Urban professionals see an ideal of their own image in Gandhi, a self-made, highly educated man, whose public life is driven not by desire for private profit, but genuine public welfare. Agitating peasants, workers and students see in him as a fellow agitator who is willing to use his political weight for their demands. Rural poor and discriminated dalits see in him a principled politician who does not merely mouth anti-caste platitudes but is willing to go an extra mile to challenge caste domination.

Whether the social coalition of Gandhi’s campaign is successful in his winning the Patiala Lok Sabha constituency is yet to be seen. Nevertheless, its very existence is proof that if properly nurtured and led, an alternative political discourse rooted in the republican principle of equal respect for every citizen, and which challenges caste segregation by material steps, is possible.

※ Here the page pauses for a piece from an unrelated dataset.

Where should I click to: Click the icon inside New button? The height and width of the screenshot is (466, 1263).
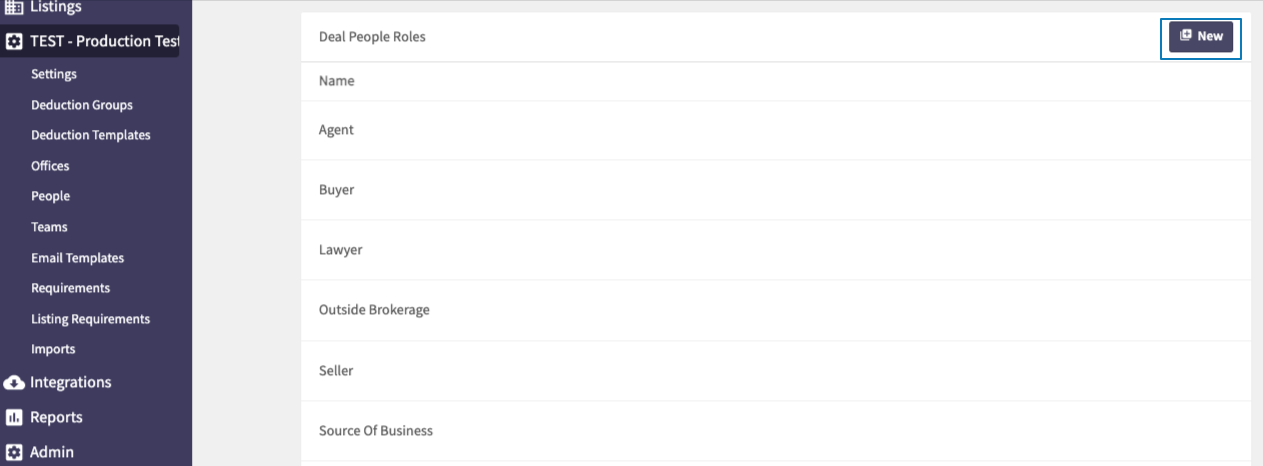(x=1186, y=36)

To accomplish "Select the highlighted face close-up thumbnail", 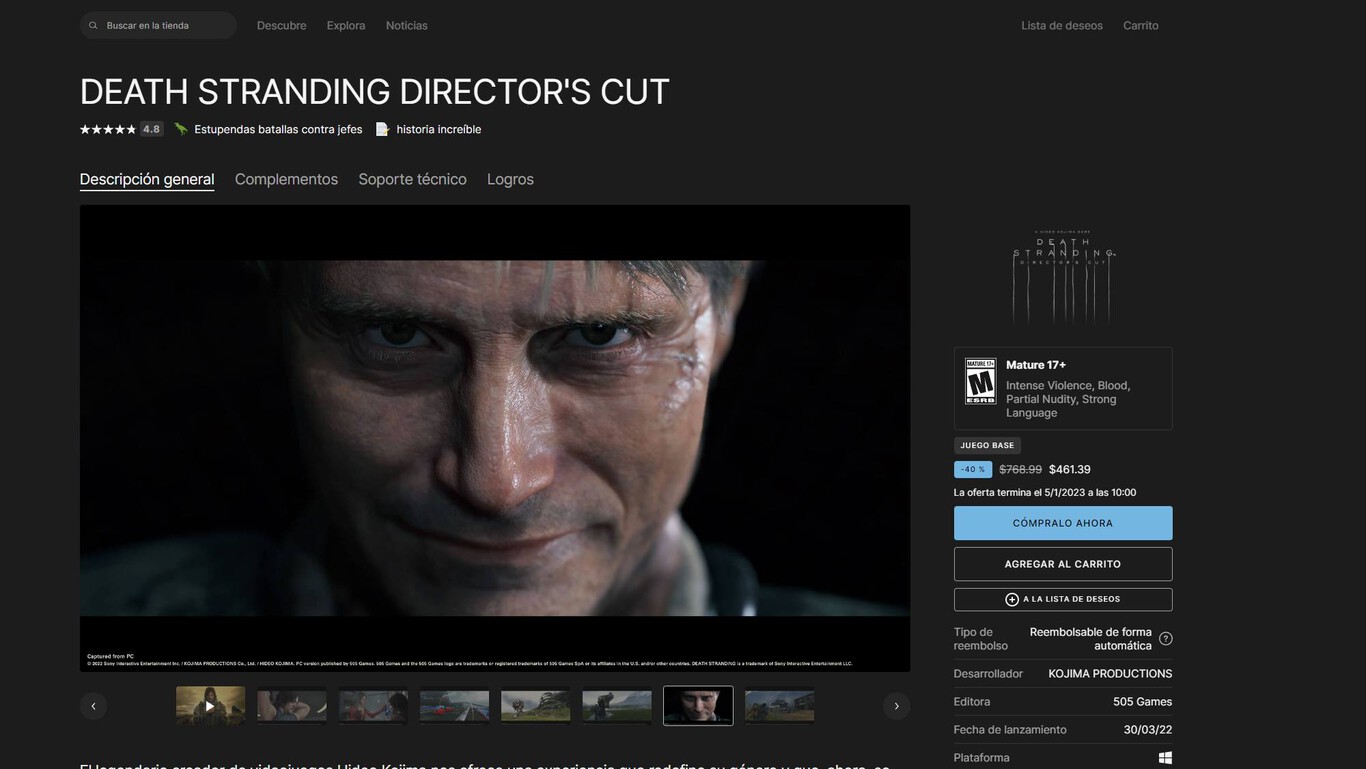I will click(x=698, y=705).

Aggressive nationalism, or caste-based electoral mobilisations are not the only possible futures for India. The novel, progressive content of this coalition lies in the absence of any non-hegemonic core i.e., a section which tries to build consensus around its chief demands. This may be the way out of the dead-end of populist fascism of the Bharatiya Janata Party, patronage-based populism of the Congress, and a fractious identity politics of SAD which cannot see beyond its narrow aims. The immediate future of this localised coalition is in the hands of the people of Patiala. Its reliance on an election campaign, and on a particular person, are its current weaknesses. But that is how seeds of future grow, they germinate only in very special contexts.                 

The writer teaches Physics at St Stephen’s College, Delhi. This article is based upon time spent with Dr Dharamvira Gandhi’s election campaign in Patiala. The views are personal.